◆ SUPPLIED PASSAGE
################

Ladies and gentlemen, if you wish to ask a question, please press star one on your telephone keypad. Please ask your question in English. First question is from Stephen Benhamou, Bank of America.

speaker
Stephen Benhamou
Analyst at Bank of America

Yes. Good evening, all. Thanks for taking my questions. I have two questions. The first one is regarding your pricing. Can you please give us more color regarding your pricing strategy? And so I understand that you basically adopted a more aggressive pricing strategy to boost market share gains, notably in the U.S. So do you expect overall – a negative pricing for the year? And if not, how do you intend to increase prices without weighing on volumes? So this is my first question. The second question is regarding your expectation for the cost inflation. So you indicate at least 400 million euros. That includes energy and logistics. But what about wage inflation? And is it a gross or net impact post mitigation measures? And basically, what's the phasing of those 400 million euros cost inflation between H1 and H2? Thank you.

speaker
Yves Chappell
General Manager and Group CFO

Okay. So, thank you, Stéphane, for your question. So, regarding the pricing strategy, as you know, I'm not going to comment our forward pricing strategy as there is currently an investigation from the European Commission on that topic. What I can simply tell you is that we have on one side the index business, and I will not comment on it because it's quite mechanical, but it has an impact, and I will come back on that. And on the other end, we have implemented a transformation within the group in order to manage our pricing in a more and more agile manner. which lead us sometimes to, even in the same category, to adjust the price at some skews abroad and some other skews on board. What I can already tell you is that there was already some price increase announced and implemented, for example, in Europe, 1st of May. It had been communicated on the market recently. Because we are still we are already seeing some elements of inflation, particularly the energy, or the transportation costs, shipping, just to mention it, or even in land transportation. So, the answer regarding the balance between price and market share and competitivity, let's say, is all is in the quality of the execution by the team. And I believe that since the last quarter of 2025, our team have demonstrated their ability to grow in our market share in the replacement market, thanks to a very agile pricing strategy. Regarding inflation, for the time being, It's mostly energy and raw material that are impacting us. We have not computed any wage inflation at this stage, but it's something that might happen in the second half if the situation is worsening. Nevertheless, and regarding the phasing, Most of the fading, of course, will be on H2, but we have already seen an element that are going directly in the P&L, such as transportation, the impact of inflation. Of course, all the elements that are contributing to the production cost, so either raw materials or energy in the production cost, Energy represents 2.5% of our group sales overall. We'll impact our P&L probably most in the second half. We have four months of inventory, but between raw materials, semi-finished, and finished product. So generally, you can count on four to six months like between the increase of this cost and the inflation in our cost of goods sold.

speaker
Stephen Benhamou
Analyst at Bank of America

Thank you. And regarding the growth or net impact?

speaker
Investor Relations
Investor Relations Facilitator

It's a growth impact.

speaker
Yves Chappell
General Manager and Group CFO

It's a growth impact.

################

◆ Entries for finding text and elements
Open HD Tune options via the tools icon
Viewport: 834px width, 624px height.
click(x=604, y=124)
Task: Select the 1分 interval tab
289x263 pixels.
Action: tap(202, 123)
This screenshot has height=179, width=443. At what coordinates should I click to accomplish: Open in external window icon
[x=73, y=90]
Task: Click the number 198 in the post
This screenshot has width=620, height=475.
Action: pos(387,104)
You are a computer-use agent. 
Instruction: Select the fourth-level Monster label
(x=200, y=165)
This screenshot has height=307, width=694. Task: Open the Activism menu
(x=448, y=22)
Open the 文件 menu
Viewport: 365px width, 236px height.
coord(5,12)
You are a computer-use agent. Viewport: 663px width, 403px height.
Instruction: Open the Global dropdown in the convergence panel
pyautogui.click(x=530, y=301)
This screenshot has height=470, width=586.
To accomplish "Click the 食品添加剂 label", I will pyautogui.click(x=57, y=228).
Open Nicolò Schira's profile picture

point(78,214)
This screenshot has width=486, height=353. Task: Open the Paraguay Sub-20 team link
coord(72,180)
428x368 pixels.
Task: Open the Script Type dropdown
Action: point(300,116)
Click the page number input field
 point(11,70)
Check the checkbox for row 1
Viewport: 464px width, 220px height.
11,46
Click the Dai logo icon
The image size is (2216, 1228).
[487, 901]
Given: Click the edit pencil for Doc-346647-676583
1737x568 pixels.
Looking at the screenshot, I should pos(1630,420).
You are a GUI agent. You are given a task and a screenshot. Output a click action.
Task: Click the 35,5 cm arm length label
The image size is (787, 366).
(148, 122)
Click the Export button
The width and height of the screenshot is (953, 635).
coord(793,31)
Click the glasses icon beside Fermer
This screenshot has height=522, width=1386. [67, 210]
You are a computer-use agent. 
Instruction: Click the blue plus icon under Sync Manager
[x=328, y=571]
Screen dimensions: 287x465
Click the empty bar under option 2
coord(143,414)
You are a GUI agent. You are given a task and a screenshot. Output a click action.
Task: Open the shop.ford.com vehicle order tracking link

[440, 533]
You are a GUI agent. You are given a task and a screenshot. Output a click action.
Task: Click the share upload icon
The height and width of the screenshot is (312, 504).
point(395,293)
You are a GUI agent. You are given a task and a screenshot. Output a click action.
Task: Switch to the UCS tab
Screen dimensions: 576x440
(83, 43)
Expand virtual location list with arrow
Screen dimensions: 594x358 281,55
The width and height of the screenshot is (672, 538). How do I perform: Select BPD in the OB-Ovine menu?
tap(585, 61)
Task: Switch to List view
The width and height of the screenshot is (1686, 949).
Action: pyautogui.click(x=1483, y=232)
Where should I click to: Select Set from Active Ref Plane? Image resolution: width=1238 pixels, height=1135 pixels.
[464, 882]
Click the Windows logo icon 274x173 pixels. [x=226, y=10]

################

◆ DIRECTIONS
(a) According to the earnings call transcript, what share of group sales does energy represent?
(b) Carry on the earnings call transcript from the point where it ends.
The rows aren't needed for any of this.

◆ ANSWERS TO THE PROBLEMS
(a) Energy represents 2.5% of group sales overall.

(b)
speaker
Stephen Benhamou
Analyst at Bank of America

Okay. And did you quantify your mitigation measures?

speaker
Yves Chappell
General Manager and Group CFO

Of course, we quantify it. But what I can tell you is that we are, as I said, you can classify our business into categories. The business which is mid-term contract with an index, indexation closes, there will be mechanical lag effects between the inflation, the increase of cost of goods sold, and the increase of price. So, this part will not be fully edged over 2026. For the rest, it's a journey. We have demonstrated our ability in the past to edge Thank you.

speaker
Operator
Conference Operator

Next question is from JPMorgan.

speaker
Akshat
Analyst at JPMorgan

Thank you, Karan. Good evening. Akshat from JPMorgan. I have three questions, please. The first one on volumes, a very good beat in Q1 versus expectations. Could you just tell us if you're already seeing signs of pre-buys, specifically in March? We have seen some very strong industry data coming out for March. Have you seen any signs of strong dealer buying ahead of those price increases? Or are there any signs of selling activity looking different at the start of Q2? That's the first question. The second question is on the trucks business. We can clearly see that the truck market in North America could be inflecting from very low levels and the comparables look very easy starting from Q2. But on the other side, placement volumes have been at high levels. You have high inventories. So how are you thinking about overall truck volumes from here for the rest of the year in 2026, please? And the last one, coming back to cost sensitivity of the conflict, is the 400 million number a second half impact for this year? Is that how we should think about it? And what have you really built into that 400 million? Is it only the direct impact from synthetics upward and carbon black, and you haven't considered broader inflation in steel, chemicals, supply chain, et cetera? Just trying to understand the big buckets within that 400 million, please. Thank you.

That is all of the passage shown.